Кнопка за правым ухом
Из прихожей Бронислава опахнуло чем-то спертым, даже мелькнула мысль: «Здесь вообще живёт кто-нибудь?» Лишь спустя минуту он понемногу начал различать отдельные слова и фразы, доносившиеся из глубины квартиры:
– Никак Васёк Трубачев пожаловал… да ещё с товарищем! Вот удача, так удача. Жду давненько тебя, Василий. Заползайте, касатики.
Ошарашенный доктор не заметил, как оказался рядом со своим подопечным. Торичео хмыкнул и начал по-свойски раздеваться. Голос тем временем продолжал звучать из глубины комнат:
– Не удивляйтесь, колхознички, я в курсе, что существует твой двойник, Васюта.

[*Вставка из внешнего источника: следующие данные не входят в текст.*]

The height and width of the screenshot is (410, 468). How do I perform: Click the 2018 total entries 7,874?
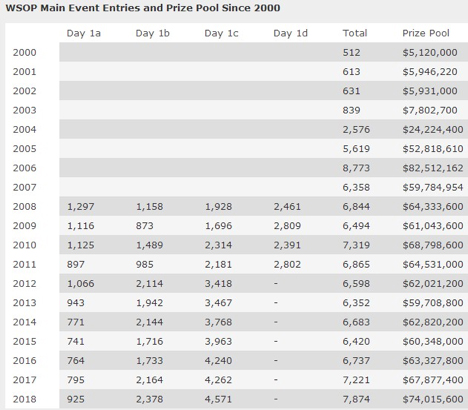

Он сейчас живёт как бы твоей жизнью, сковал тебя по рукам и ногам… А ты вынужден щёлкать этим самым… сам понимаешь чем, как натуральный лох. Вытеснил тебя на периферию, бортанул, гы-гы-гы… Я в курсе всего. А ты барахтаешься в кювете. Кстати, ты знаешь, что делает в это время он?
– Без понятия, – заметил Торичео, осторожно ступая по паркету. – Откуда загипнотизированному знать, чем занимается гипнотизёр?
– Так вот, гипнотизёр в эти часы получает как раз письмишко, которое адресовано тебе. Матушка твоя вас различить не смогла и вручила послание ему. Я, как ты сам понимаешь, длорпавыф, не смог ему помешать.
От Бронислава не укрылось, как напрягся доверенный ему «пленник». Торичео словно с цепи сорвался, почти бегом кинулся в комнату и застыл в дверях. Его взгляд был устремлен куда-то вверх.
– Где вы, Юрий Валентиныч? Решили в прятки поиграть?
Когда доктор оказался рядом со студентом, его челюсть отвисла ниже студенческой сантиметра на полтора. Комната была совершенно пуста. Зеркальный потолок с огромной люстрой, паркет, обои и бахромчатые шторы от пола до потолка – вот всё, что ограничивало пространство этого кубика жилого пространства. Из центра которого, из видимой пустоты отчетливо раздавался голос:
– Что, цирюльнички, не привыкли с пустотой разговаривать? Придётся, иного не дано! Материализуюсь я здесь, видит бог, не так скоро, как хотелось бы.
Чтобы убедиться, что источник находится в центре комнаты, Бронислав сделал пару шагов внутрь, но это ничего не прояснило.
– Не понимаю, – признался он, водя рукой там, где, если верить его ушам, рождался голос. – Здесь должна быть ваша гортань. Как такое может быть? Я впервые сталкиваюсь с подобным феноменом.
– Не нужно ничего даже пытаться понимать, дорогой сгусток органики, – прозвучало сзади Бронислава, отчего он обернулся, едва не потеряв равновесие. – Осторожней, поручик, не покалечьте себя. Вы мне ещё понадобитесь, уверяю вас! Хм. Или я вам, – доктору померещилось, что уловил насмешку в интонации невидимки. – Что есть голос?! Всего лишь звуковые колебания воздушных масс, их можно воспроизвести любой мембраной. Причём заметьте, хлопчики, совсем не обязательно, чтобы мембрана эта находилась тут же. Она может находиться за тысячи километров или миллионы световых лет от вас. Вот так-то!